Well, at least its "parallel processing abilities" are quite good actually.
If you have really large computations, they usually run on more than one
computer (not just more than one processor). So you can't really get around
using something like MPI, in which case an additional threading layer is
basically worthless, regardless of the language you use. For computations,
threading keeps being highly overrated.

WRT a single machine, you should note that GPGPUs are a lot faster these
days than even multi-core CPUs. And Python has pretty good support for
GPUs, too.


> Of course all that can be fixed by writing C modules (e.g. with the help
> of cython), but that weakens the case for using python in the first
> place.

Not at all. Look at Sage, for example. It's attractive because it provides
tons of functionality, all nicely glued together through a simple language
that even non-programmers can use efficiently and effectively. And its use
of Cython makes all of this easily extensible without crossing the gap of a
language border.

Stefan

From: sturlamolden on
On 9 Jul, 05:39, Felix <schle...(a)cshl.edu> wrote:

> This is something that I have been thinking about recently. Python has
> won quite a following in the scientific computing area, probably
> especially because of great libraries such as numpy, scipy, pytables
> etc.

Python is much more friendly to memory than Matlab, and a much nicer
language to work in. It can also be used to program more than just
linear algebra. If you have to read data from a socket, Matlab is not
so fun anymore.

> But it also seems python itself is falling further and further
> behind in terms of performance and parallel processing abilities.

First, fine-grained parallelism really belongs in libraries like MKL,
GotoBLAS and FFTW. Python can manage the high-level routines just like
Matlab. You can call a NumPy routine like np.dot, and the BLAS library
(e.g. Intel MKL) will do the multi-threading for you. We almost always
use Python to orchestrate C and Fortran. We can use OpenMP in C or
Fortran, or we can just release the GIL and use Python threads.

Second, the GIL it does not matter for MPI, as it works with
processes. Nor does it matter for os.fork or multiprocessing. On
clusters, which are as common in high-performance computing as SMP
systems, one has to use processes (usually MPI) rather than threads,
as there is no shared memory between processors. On SMP systems, MPI
can use shared-memory and be just as efficient as threads (OpenMP).
(MPI is usually faster due to cache problems with threads.)

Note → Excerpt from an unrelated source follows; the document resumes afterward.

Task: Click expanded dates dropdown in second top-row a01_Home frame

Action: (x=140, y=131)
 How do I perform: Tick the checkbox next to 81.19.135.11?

Consider that Matlab does not even have threads (or did not last time
I checked). Yet it takes advantage of multi-core CPUs for numerical
computing. It's not the high-level interface that matters, it's the
low-level libraries. And Python is just that: a high-level "glue"
language.

> For an outsider it does not look like a solution to the GIL mess or a
> true breakthrough for performance are around the corner (even though
> there seem to be many different attempts at working around these
> problems or helping with parts). Am I wrong?

Yes you are.

We don't do CPU intensive work in "pure Python". We use Python to
control C and Fortran libraries. That gives us the opportunity to
multi-thread in C, release the GIL and multi-thread in Python, or
both.






From: sturlamolden on
On 9 Jul, 06:44, Stefan Behnel <stefan...(a)behnel.de> wrote:

> WRT a single machine, you should note that GPGPUs are a lot faster these
> days than even multi-core CPUs. And Python has pretty good support for
> GPUs, too.

With OpenCL, Python is better than C for heavy computing. The Python
or C/C++ program has to supply OpenCL code (structured text) to the
OpenCL driver, which does the real work on GPU or CPU. Python is much
better than C or C++ at processing text. There will soon be OpenCL
drivers for most processors on the market.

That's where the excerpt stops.